**EXERCISE PASSAGE:**
--------

The AMASS 2026 workshop aims to bring together researchers, practitioners, and industry experts to advance the state of the art in malware analysis, software security, and threat intelligence. With the rapid evolution of malware ecosystems, automated analysis, and software supply chain threats, there is a pressing need for a focused venue to discuss novel approaches, share tools and datasets, and foster collaborations between academia and industry.
We invite submissions of original research papers, work-in-progress contributions, and industrial case studies in (but not limited to) the following areas:
Malware detection, classification, and lineage analysis
Dynamic and static binary analysis techniques
Reverse engineering methodologies and tools
Malware detection in encrypted traffic
Adversarial machine learning in malware classification
Automated software vulnerability discovery and exploitation prevention
Program analysis, fuzzing, and software hardening techniques
Software supply chain, dependency, and package ecosystem attacks
Secure compilation, code rewriting, and binary instrumentation
Memory-safe language transitions and security implications
AI for malware detection and threat modelling
AI-assisted vulnerability discovery and patch synthesis
LLM-based code auditing and secure code generation
LLMs for secure software engineering workflows
Generative AI for malware creation and countermeasure
Explainable and interpretable AI for security-critical systems
Federated and privacy-preserving ML in malware analysis
Threat intelligence and cybercrime ecosystem modelling
Malware-as-a-Service and AI-powered threat campaigns
Blockchain-based threat tracking and provenance
Human factors in malware development, defence, and awareness
Social engineering and cognitive deception in malware distribution
Security of mobile, embedded, IoT, and cloud-native software systems
Firmware and IoT malware analysis
Edge and federated IoT malware detection
Open datasets and reproducible research in malware analysis and vulnerability analysis
Long Papers: These should be at most 12 pages, including the bibliography and well-marked appendices, using the latest ACM Sigconf style conference template only. Papers should present original research work.

--------

**EXTRACTED DATA:**
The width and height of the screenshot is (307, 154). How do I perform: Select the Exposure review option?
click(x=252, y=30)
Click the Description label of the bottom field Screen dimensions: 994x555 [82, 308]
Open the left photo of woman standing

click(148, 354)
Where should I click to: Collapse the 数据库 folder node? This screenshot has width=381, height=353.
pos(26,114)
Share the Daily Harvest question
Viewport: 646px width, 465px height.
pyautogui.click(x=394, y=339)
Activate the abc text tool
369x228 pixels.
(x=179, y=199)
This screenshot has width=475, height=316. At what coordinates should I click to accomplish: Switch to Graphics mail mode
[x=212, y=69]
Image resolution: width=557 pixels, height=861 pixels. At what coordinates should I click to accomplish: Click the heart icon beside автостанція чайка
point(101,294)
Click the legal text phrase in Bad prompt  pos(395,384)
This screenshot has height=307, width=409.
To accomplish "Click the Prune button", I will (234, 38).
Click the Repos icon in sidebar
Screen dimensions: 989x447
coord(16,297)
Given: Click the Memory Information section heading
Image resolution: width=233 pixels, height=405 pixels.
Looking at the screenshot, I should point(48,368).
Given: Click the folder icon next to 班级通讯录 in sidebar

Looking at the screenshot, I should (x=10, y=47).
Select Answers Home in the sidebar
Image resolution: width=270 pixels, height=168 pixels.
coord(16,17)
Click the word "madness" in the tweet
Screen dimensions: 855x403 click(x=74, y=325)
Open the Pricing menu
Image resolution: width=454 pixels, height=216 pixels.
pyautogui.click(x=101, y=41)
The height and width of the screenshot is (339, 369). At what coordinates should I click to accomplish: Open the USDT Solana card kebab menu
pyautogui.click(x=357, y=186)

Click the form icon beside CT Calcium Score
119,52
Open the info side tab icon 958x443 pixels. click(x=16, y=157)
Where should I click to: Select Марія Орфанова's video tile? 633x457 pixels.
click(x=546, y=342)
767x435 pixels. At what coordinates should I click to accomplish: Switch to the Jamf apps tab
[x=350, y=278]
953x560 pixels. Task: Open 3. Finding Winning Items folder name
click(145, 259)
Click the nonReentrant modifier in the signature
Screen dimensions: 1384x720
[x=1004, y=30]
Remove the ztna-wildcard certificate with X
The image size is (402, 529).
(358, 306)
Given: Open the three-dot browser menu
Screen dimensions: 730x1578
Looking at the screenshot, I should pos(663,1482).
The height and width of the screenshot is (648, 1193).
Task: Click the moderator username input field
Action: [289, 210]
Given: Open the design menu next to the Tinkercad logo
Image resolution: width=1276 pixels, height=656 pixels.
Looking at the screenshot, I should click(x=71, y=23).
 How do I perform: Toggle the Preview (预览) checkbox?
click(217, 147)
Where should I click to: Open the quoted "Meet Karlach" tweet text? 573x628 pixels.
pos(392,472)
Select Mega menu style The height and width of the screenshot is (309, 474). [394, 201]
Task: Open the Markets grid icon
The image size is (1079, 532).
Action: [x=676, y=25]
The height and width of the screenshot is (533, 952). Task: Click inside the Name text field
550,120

--------

**REQUIREMENT:**
Using the AMASS 2026 workshop text above, answer each question briefly.
1. Which three fields does the workshop aim to advance?
2. What three kinds of submissions are invited?
3. What is the page limit for long papers, and what does it include?

**ANSWER BELOW:**
1. Malware analysis, software security, and threat intelligence.
2. Original research papers, work-in-progress contributions, and industrial case studies.
3. At most 12 pages, including the bibliography and well-marked appendices.